## Your objective:
Extend the review of The Harmony Silk Factory, picking up after its final sentence.

═════ Supplied text

The Harmony Silk Factory
by Tash Aw
Love in the Time of Communism and Colonialism
A review by Anna Godbersen
Don't be misled; Tash Aw's debut novel The Harmony Silk Factory is not the exotic, atmospheric, ghost-heavy book that its title seems to suggest. As the first of Aw's three narrators tells us in his first sentence, the Harmony Silk Factory was itself a sham, a front for illegal business, and it did not come into existence until 1942, after the main events of the story have already taken place.
Of course, this first narrator seems to be the unreliable type -- he claims to be dull and studious, and to know what he knows through "books, official records, memoirs." Like the two narrators that follow, he is telling the story of Johnny Lim (merchant, Communist), but he is also Johnny's son, Jasper. From the son's point of view, Johnny is a beautiful monster, notorious and evil in a manner that exhausts superlatives. Jasper examines Johnny's path to political power, how he became the boss of the Kinta Valley, in British-controlled Malaysia, in the years before the Japanese occupation. Jasper's mother, the imperious Snow Soong, narrates the second part of the novel, through a diary that she kept in 1941. She reveals a radically different side of Johnny; in her eyes, he is insecure, lower class, boyish. The third narrator is the flamboyant Englishman Peter Wormwood, a friend of Johnny's who casts him in yet another light. Alone among the narrators, Peter sees Johnny as human and knowable, but there are betrayals yet, and Peter will tell his side of the story with decades of hindsight, old, alone and slightly mad himself.

══════════
═════ Data excerpt

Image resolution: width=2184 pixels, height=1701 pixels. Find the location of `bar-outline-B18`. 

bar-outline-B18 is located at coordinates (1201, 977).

══════════

## Result:
The jacket copy presents Tash Aw's novel as an insider's view of Malaysia, a counterpoint to the colonial literature of Conrad and Maugham. Strangely enough, it is the third part of The Harmony Silk Factory -- narrated by an Englishman -- that feels the most atmospheric, and the most alive. Peter's narrative makes the other two, occasionally plodding, sections work, and they make a collective statement about the inherent flaws of history and memory. And for all the Communism and Colonialism in the background, the final two sections hang together as the surprisingly compelling story of a love triangle.